### JOBS
A: According to the CoVoST2 thread, why can't the t2t schema be implemented with the task_templates?
B: Reproduce the CoVoST2 thread word for word from "A collaborative project" to "check the PR.".

### GIVEN PASSAGE
-*-*-
IndoNLP / nusa-crowd

A collaborative project to collect datasets in Indonesian languages.
Apache License 2.0
261 stars 61 forks source link

CoVoST2: Fix error in DatasetInfo task_template #288

Closed jensan-1 closed 1 year ago

jensan-1 commented 1 year ago

In response to https://github.com/IndoNLP/nusa-crowd/pull/233#issuecomment-1253813035 on CoVoST2 (merged to master), I have decided to remove the said error line due to the changes in the datasets version and test-run it in my local branch.

@SamuelCahyawijaya @bryanwilie @holylovenia, please check the PR.

jensan-1 commented 1 year ago

@holylovenia I am attempting to replace the audio_file_path_column with audio_column mentioned in the column above. However, one schema (t2t) cannot be implemented with this task_templates (no audio column). Would it be better to remove nusantara_t2t schema (which is derivable from the dataset but not the main task), or leave the task_templates out?
-*-*-
### INFORMATION SHOWN
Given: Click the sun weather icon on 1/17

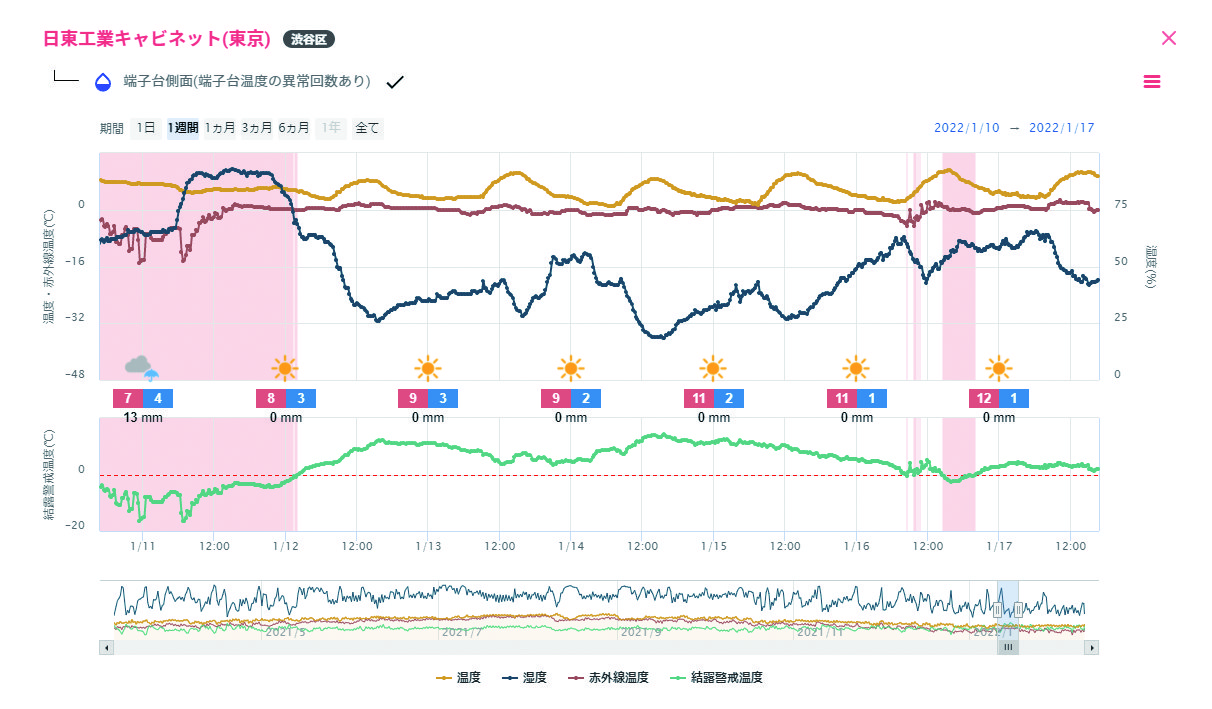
-*-*-
### REPLIES
A: The t2t schema has no audio column, so it cannot be implemented with the task_templates, which are meant to use audio_column.

B:
A collaborative project to collect datasets in Indonesian languages.
Apache License 2.0
261 stars 61 forks source link

CoVoST2: Fix error in DatasetInfo task_template #288

Closed jensan-1 closed 1 year ago

jensan-1 commented 1 year ago

In response to https://github.com/IndoNLP/nusa-crowd/pull/233#issuecomment-1253813035 on CoVoST2 (merged to master), I have decided to remove the said error line due to the changes in the datasets version and test-run it in my local branch.

@SamuelCahyawijaya @bryanwilie @holylovenia, please check the PR.